The last climb of the day, Lookout Mtn. was the toughest of the weekend. The final 1/3 mile is a 20% grade, with the entire climb of 1200 ft coming over just about 2 miles or so.

As I said the climbing was good, but the mental toughness I got from suffering through the weather conditions will be worth it's weight in gold come race time. You see racing for me is all about "he who can suffer the most wins". It isn't natural to handle the suffering. You have to train yourself to do it. Once a co-worker asked me if my legs were burning when I went on my 5-6 hour bike rides. Seemed like a strange question to me, but I answered politely, yes they are on fire the entire time (in my mind I was thinking, what would be the point if they weren't...just wasting time). Long rides are all about training the body how to handle the suffering, although there a different levels of suffering and the long bike days are the least intense, but none the less still a lot of suffering.
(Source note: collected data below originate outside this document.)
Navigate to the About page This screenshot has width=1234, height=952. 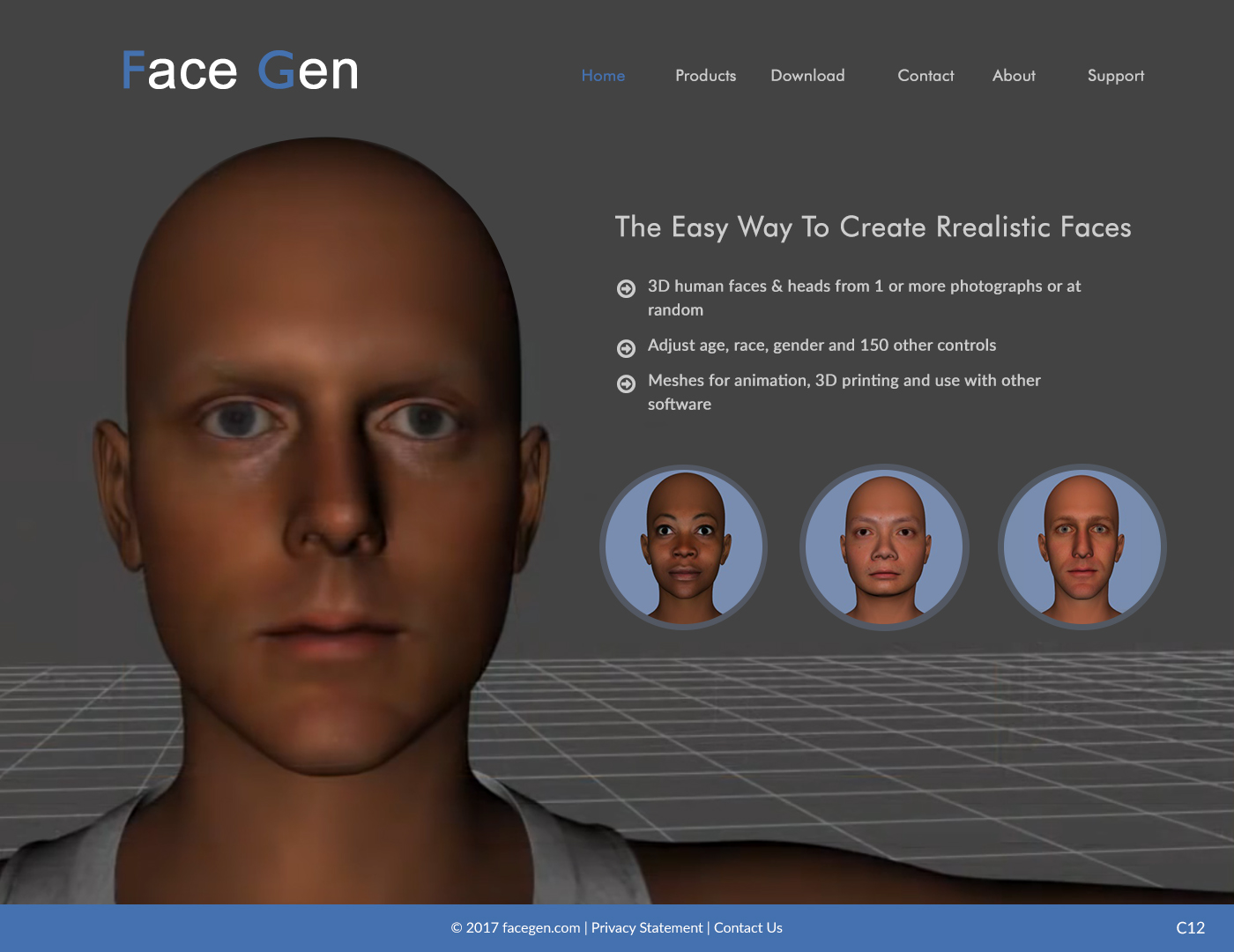[1014, 76]
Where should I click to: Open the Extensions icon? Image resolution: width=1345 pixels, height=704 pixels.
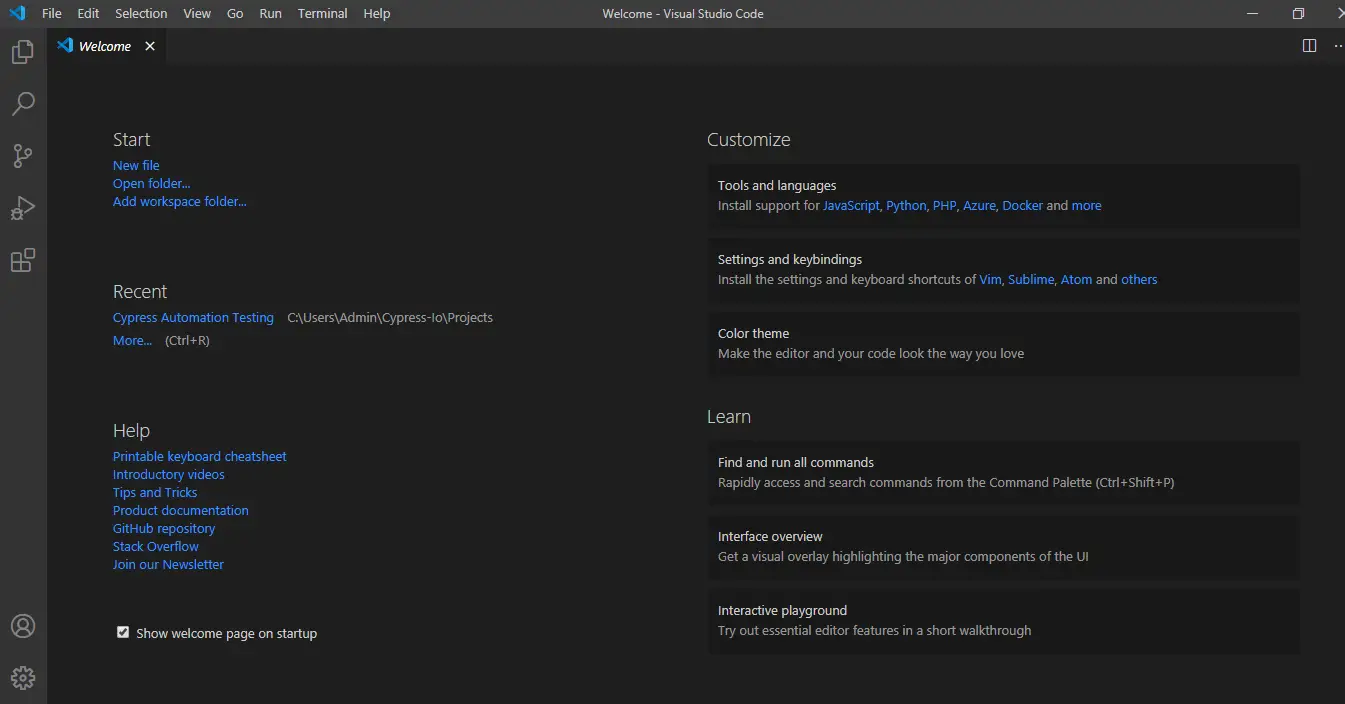22,260
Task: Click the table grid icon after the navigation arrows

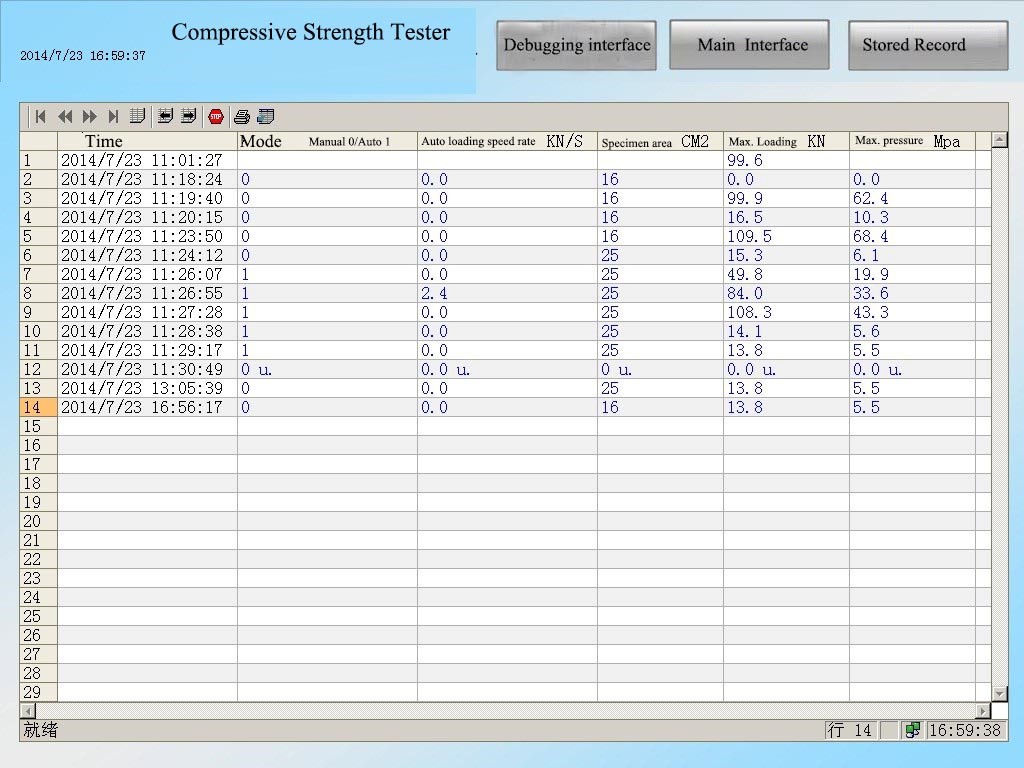Action: coord(137,117)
Oh, by the way you still have to run a marathon when you are done suffering on the bike, so you better manage that too :)

Friday, May 1, 2009

April's in the Book's

April all in all was a month plagued with my left calf injury. Run mileage was off over 100 miles. Mileage has just recently come back up in the >50 mpw range. I have been training with the pain, which gets mentally exhausting. I wish so badly this would heal up, but rest is the only thing which will do that, and frankly I don't have the time. 7 week's until race weekend. Big bike weekend starting today with >200 miles and ~16,000 verticle feet.

April's totals:
Bike: 37h 18m 26s - 736.76 Mi
Run: 17h 38m 10s - 148 Mi
Swim: 10h 03m 52s - 37883 Yd
Strength: 7h 10m

Hoping May will be >1,000 miles on the bike and >230 miles running. It will all depend on the calf. Also, I start racing in May which will take my mileage down some.